Taking the focus off food, really doing it. What if I read no books, blogs, Internet on what was healthy, what would keep me from aging poorly, what foods to avoid, what to add etc and really really just trusted and listened to my body? What would happen, can I do it? Why do I read and study food so much? I have a very strong desire to look good, and I have a strong desire to be fit, and to feel good. I have never really been overweight, true, I may not always eat the "healthiest" at least when you are looking at my blood work and body fat%.
I would like to really give it a go. Stop and listen. Always before when I have thought about "intuitive" eating or mindful eating, whatever you want to call it, it seemed it gave me permission to eat junk, I would think that eventually I would not want the junk anymore and I would magically get to a wonderful (thin and fit) healthy place for my body.
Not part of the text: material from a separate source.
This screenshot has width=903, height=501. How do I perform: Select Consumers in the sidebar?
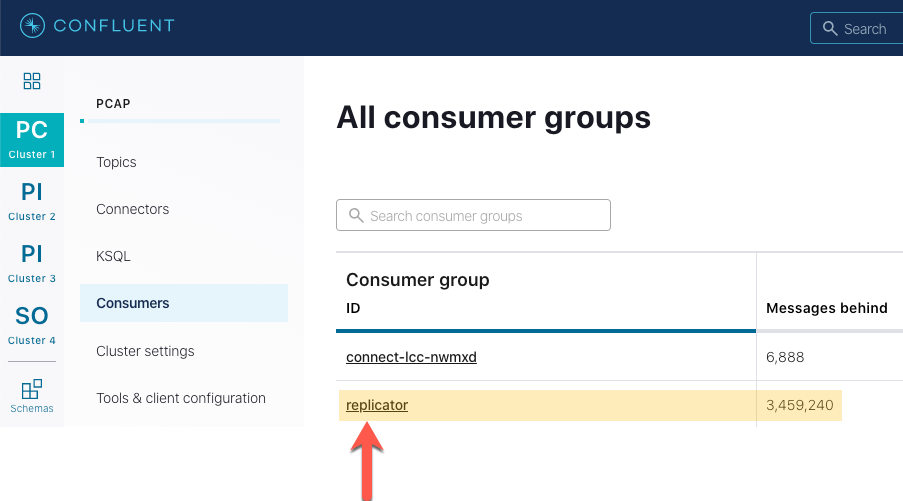133,303
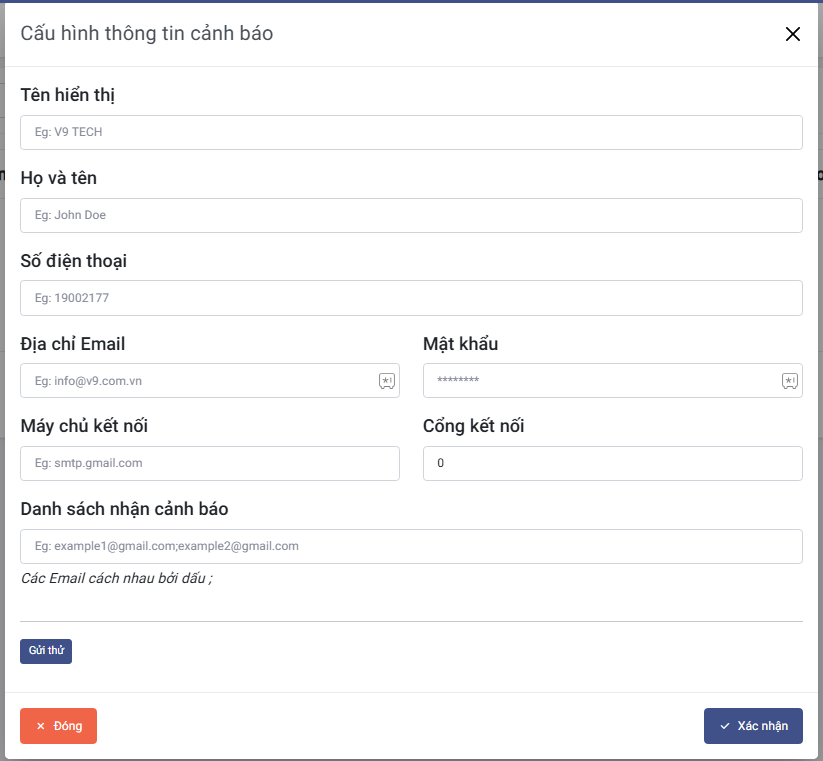Focus the Tên hiển thị input box
The image size is (823, 761).
click(x=411, y=132)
Well I don't think so. I have a brain so I should use it. It does not take a whole lot of reading or studying to know that too much sugar or starch is not good for me. So why binge on it when it just makes me want more and more and more?
Ok, I can see at least one problem I'll have when I take the focus on food. I need to place the focus somewhere else. I'm thinking that meditation, and gentle exercise could be a good substitute. To treat myself with special care, because I have had a terribly rough couple of years and I need to recover. I've been a little resentful of not having the kind of special care and time to get through this, and it has just dawned on me that I'm the only one that can give that to myself. So, I will do it. I also want to incorporate "living the life I wanted for Brooke" for myself. That gives me some comfort and also some gentle guidelines on how to take care of myself, would I want it for Brooke? Would I want other people to treat Brooke in anyway that is unacceptable or not desirable? I can expect to have the same conditions for the way people treat me.
Of these things I am certain. I want and desire a fit and thin, athletic body. I want good health. I want to look great, and I want to feel great. I want serenity and peace in my life. I want a warm safe comfortable home. I want pride in my home and yard. I want to be close to my family and friends.